Trans-Pacific Trade Agreement Could Block Patient Access to Affordable Generic Medicines

KUALA LUMPUR/NEW YORK, JULY 15, 2013—As negotiations for the Trans-Pacific Partnership (TPP) Agreement move to Malaysia this week, Doctors Without Borders/Médecins Sans Frontières (MSF) urges negotiating countries to remove terms that could block people from accessing affordable medicines, choke off production of generic medicines, and constrain the ability of governments to pass laws in the interest of public health.

“Just prior to hosting an international AIDS conference two weeks ago, the Malaysian government made an important pledge to reject harmful provisions in the TPP trade deal that will increase medicine prices for Malaysians, who already pay some of the highest prices for HIV drugs among developing countries,” said Judit Rius, US manager of MSF’s Access Campaign. “We need all negotiating countries, including the United States, to not only make the same strong public pledge to protect public health, but also to ensure that the technical details of the deal truly fulfil their principled commitments to global public health.”

With negotiators under pressure to finalize a deal, time is running out to fix the flawed TPP agreement, which currently contains a number of United States proposals that will extend monopoly protection on high-priced pharmaceuticals and delay the entry of affordable generic medicines. Restrictive intellectual property provisions could seriously constrain the role that pharmaceutical producers across Asia currently play in providing affordable medicines to both developed and developing countries; for example, by putting up new patent barriers that restrict the production and distribution of generics.

“The critically important role that many Asian countries have in supplying both generic medicines and the active pharmaceutical ingredients needed to produce drugs, is in jeopardy because of new restrictions proposed in the TPP,” said Rius. “The TPP threatens to put a stranglehold on the world’s supply of affordable treatments, with dire consequences for patients, treatment providers, and pharmaceutical producers in developing countries.”

In addition, several of the provisions being pushed by the U.S. facilitate the practice of so-called “evergreening,” where pharmaceutical companies undermine access to affordable medicines by using a variety of tactics to extend monopoly protection on drugs beyond the initial 20-year patent period. For example, companies obtain multiple secondary patents on a single drug so that even when patents on the original compound expire, the product is protected for years by a thicket of patents that prevents procurement of more affordable generic versions. Countries that sign the TPP will have to amend their patent laws to abide by whatever provisions are in the final agreement. If the TPP were signed today with the proposals pushed by the U.S. included, it would be extremely challenging for countries to limit the abusive practice of evergreening.

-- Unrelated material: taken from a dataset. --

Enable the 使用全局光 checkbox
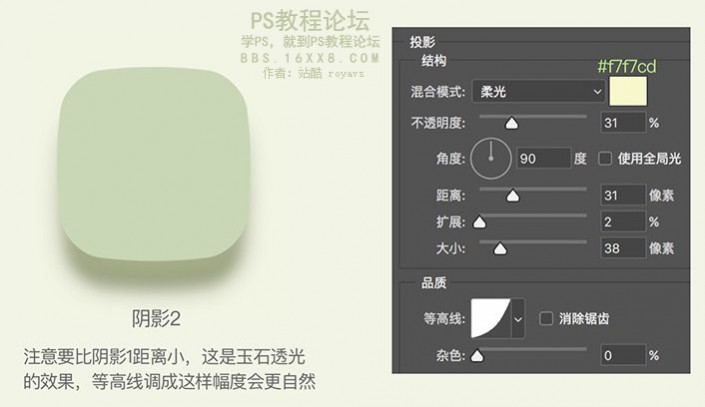tap(605, 158)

India is one country that limits evergreening through a part of its patent law called Section 3d, which discourages companies from getting a new 20-year patent on modifications made to an existing drug that do not improve therapeutic efficacy. The recent Indian Supreme Court decision against Swiss pharmaceutical company Novartis in its seven-year legal case against the government, reaffirmed the importance of India’s law for public health.

However, if the TPP measures are introduced, similar public-health oriented laws, such as Section 3d, would not be allowed in TPP countries, making it much easier for drug companies to extend their market monopolies and delay the availability of affordable generic versions of their drugs.

Just two weeks ago, health activists at the International AIDS Society conference raised the alarm about how the TPP could raise the price of life-saving HIV medicines, and the International AIDS Society president responded by reiterating that the ‘provision of cheap generic drugs has been the cornerstone of many countries’ success in responding to the HIV/AIDS epidemic, said Rius. The IAS president further urged TPP negotiating countries to consider ‘public and individual health first and put profits second’ and called for more transparency in the negotiations and, importantly, a public health exception that will allow all countries to sustain their current access to life-saving drugs.

“The time for negotiators to fix the TPP is now, In this round of talks, before political pressure escalates and a deal that is bad for public health is sealed in the interest of time.” Rius said.

TPP countries currently are the US, Australia, New Zealand, Chile, Peru, Brunei, Singapore, Malaysia, Vietnam, Canada, and Mexico. Japan is joining the last day of talks for this negotiating round, and will participate fully in future rounds. Other countries have indicated their interest.